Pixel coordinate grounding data
□ □ □ □ □ □ □

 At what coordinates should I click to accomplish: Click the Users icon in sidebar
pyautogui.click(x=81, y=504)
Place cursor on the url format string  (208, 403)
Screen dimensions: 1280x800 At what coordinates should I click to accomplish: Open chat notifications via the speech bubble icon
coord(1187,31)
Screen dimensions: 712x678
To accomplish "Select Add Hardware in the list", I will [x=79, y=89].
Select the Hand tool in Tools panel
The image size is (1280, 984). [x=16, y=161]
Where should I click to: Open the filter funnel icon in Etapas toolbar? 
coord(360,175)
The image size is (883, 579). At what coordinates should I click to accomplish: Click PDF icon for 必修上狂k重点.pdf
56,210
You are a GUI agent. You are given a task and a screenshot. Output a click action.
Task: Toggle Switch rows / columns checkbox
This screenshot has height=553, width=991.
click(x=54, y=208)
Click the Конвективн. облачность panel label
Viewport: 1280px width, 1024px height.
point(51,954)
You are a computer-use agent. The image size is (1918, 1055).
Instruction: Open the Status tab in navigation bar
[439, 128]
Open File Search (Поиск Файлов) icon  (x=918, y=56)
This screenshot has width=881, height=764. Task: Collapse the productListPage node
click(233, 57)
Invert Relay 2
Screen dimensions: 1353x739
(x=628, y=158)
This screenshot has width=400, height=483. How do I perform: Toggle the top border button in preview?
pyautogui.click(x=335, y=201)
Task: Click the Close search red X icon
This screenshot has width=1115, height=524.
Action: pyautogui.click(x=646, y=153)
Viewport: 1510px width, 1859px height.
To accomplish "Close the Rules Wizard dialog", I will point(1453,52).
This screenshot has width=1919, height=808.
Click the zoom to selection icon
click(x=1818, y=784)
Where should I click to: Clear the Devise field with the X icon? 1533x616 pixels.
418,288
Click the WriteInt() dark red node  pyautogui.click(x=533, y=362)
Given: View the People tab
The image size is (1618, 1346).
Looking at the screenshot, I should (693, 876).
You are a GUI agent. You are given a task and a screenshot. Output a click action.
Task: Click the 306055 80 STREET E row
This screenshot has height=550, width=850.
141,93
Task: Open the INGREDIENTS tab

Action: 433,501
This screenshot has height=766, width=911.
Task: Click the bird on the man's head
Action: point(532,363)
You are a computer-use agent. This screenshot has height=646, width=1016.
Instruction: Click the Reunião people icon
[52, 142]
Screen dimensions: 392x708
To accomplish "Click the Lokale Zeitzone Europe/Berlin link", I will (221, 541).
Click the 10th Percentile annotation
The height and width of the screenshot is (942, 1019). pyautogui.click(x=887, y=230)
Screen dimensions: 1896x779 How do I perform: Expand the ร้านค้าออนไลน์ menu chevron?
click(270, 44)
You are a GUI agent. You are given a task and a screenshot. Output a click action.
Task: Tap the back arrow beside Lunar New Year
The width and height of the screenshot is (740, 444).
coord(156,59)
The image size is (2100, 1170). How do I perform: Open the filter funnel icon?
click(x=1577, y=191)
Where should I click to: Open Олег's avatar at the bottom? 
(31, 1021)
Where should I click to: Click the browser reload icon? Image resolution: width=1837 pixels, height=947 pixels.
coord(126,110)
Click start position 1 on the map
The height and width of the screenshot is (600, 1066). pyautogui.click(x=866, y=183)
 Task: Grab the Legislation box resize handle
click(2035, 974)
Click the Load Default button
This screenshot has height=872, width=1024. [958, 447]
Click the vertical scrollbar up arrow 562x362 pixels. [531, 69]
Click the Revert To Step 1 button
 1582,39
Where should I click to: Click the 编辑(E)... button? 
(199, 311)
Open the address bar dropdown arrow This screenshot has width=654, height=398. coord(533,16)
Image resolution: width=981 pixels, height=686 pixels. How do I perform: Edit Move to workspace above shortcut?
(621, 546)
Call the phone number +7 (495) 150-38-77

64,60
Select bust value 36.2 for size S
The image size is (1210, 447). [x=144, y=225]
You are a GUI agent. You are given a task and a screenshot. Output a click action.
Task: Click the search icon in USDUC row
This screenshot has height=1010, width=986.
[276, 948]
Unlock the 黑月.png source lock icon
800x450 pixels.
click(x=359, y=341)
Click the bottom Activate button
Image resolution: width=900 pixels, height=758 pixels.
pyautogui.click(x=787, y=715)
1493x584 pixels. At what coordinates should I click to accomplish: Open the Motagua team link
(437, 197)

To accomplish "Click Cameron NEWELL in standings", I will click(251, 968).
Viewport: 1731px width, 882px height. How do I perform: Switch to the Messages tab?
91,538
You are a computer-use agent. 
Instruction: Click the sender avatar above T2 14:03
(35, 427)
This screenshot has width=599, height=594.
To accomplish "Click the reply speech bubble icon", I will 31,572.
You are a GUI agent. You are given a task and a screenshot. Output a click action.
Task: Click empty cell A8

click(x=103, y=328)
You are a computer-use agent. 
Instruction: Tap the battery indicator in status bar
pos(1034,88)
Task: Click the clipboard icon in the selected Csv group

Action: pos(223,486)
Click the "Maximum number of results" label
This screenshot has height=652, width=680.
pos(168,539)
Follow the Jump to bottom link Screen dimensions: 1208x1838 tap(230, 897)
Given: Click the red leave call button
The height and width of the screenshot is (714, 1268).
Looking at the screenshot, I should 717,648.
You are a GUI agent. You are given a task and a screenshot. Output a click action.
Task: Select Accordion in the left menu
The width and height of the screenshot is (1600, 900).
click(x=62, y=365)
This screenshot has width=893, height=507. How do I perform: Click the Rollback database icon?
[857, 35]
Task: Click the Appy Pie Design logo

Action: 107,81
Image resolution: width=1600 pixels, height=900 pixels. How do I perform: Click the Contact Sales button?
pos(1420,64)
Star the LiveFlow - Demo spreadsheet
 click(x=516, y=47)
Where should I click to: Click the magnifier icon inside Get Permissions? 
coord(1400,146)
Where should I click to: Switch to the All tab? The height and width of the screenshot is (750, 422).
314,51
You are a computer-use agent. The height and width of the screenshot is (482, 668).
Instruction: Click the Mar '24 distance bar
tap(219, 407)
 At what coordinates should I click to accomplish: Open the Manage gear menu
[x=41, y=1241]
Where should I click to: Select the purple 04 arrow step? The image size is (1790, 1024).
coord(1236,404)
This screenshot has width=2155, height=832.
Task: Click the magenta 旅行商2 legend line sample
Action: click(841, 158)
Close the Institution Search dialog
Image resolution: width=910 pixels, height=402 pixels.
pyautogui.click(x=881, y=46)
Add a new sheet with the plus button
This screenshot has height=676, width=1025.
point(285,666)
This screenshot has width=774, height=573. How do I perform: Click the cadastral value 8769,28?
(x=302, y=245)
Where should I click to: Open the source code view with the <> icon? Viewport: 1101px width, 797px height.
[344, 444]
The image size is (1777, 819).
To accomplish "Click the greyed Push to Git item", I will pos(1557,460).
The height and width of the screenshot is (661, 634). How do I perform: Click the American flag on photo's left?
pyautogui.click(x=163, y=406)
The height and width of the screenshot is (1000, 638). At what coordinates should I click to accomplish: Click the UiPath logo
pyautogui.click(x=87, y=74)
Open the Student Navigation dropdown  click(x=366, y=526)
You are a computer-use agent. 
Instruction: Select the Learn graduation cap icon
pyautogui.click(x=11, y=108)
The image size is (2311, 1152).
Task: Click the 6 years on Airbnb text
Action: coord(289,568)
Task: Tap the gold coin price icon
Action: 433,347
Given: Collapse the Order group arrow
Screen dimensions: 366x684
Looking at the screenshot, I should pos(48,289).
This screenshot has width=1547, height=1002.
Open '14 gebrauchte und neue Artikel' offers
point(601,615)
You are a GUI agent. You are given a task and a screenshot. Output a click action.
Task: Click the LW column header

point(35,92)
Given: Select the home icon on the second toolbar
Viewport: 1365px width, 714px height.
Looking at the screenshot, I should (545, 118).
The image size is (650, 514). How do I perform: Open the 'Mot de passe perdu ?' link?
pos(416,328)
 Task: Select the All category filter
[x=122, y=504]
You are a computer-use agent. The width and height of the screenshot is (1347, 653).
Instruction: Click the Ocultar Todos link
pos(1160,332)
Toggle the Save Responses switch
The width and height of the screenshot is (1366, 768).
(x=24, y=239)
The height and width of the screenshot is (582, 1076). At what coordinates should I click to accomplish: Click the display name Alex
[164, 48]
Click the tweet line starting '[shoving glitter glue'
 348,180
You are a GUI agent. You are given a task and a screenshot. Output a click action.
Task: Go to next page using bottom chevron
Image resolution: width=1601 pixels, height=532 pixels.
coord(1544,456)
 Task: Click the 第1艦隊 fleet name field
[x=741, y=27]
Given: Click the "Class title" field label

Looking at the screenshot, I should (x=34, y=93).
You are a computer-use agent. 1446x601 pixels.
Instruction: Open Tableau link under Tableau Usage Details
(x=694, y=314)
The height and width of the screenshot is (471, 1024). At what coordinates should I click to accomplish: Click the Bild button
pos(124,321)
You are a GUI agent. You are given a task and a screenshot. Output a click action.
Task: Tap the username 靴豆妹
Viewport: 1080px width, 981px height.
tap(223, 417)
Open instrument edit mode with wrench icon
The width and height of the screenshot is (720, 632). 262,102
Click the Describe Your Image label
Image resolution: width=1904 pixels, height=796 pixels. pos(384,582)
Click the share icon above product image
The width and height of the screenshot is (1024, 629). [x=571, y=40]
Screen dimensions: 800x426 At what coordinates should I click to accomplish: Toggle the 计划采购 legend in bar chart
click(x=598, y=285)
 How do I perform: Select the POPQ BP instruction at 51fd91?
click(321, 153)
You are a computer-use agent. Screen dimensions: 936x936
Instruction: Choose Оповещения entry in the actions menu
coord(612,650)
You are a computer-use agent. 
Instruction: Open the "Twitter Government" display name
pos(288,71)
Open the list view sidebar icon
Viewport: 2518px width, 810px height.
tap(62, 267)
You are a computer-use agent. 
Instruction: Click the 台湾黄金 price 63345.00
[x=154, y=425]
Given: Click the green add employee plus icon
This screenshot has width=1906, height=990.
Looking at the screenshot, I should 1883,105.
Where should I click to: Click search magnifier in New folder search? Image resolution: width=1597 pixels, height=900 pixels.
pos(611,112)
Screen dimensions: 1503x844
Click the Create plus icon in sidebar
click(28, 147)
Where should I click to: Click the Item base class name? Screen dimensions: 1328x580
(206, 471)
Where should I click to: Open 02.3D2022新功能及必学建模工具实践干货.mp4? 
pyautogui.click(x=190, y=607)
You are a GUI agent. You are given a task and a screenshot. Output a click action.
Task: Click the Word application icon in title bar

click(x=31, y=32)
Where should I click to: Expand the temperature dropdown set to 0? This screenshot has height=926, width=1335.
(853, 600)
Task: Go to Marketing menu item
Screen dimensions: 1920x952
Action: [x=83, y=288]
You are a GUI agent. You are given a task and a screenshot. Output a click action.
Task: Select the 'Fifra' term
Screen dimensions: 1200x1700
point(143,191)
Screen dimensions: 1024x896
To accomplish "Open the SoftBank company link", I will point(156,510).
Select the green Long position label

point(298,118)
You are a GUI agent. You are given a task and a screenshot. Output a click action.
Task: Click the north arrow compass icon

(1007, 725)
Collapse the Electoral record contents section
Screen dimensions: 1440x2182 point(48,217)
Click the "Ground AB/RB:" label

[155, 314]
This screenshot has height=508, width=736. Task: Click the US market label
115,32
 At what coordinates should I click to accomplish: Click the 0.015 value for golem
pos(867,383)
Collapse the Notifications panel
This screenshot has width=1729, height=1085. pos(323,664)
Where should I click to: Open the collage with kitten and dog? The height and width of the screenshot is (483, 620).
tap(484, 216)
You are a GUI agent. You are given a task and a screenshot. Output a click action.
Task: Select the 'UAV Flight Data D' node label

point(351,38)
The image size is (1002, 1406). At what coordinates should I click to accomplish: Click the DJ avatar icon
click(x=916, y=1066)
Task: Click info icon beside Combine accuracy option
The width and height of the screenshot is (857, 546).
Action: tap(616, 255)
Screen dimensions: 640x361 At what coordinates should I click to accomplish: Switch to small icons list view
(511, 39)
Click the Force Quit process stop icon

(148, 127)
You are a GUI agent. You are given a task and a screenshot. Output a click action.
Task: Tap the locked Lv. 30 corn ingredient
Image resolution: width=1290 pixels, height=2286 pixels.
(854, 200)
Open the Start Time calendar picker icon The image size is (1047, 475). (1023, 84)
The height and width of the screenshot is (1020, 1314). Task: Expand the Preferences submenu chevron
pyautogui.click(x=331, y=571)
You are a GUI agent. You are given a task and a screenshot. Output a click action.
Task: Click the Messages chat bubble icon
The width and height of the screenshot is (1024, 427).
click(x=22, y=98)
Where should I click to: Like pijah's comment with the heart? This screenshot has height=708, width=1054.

□ □ □ □ □ □ □

**Problem details:**
The result should be every line that contains "Close", copied from the entries.

**Reply:**
Task: Click the Close search red X icon
To accomplish "Close the Rules Wizard dialog", I will point(1453,52).
Close the Institution Search dialog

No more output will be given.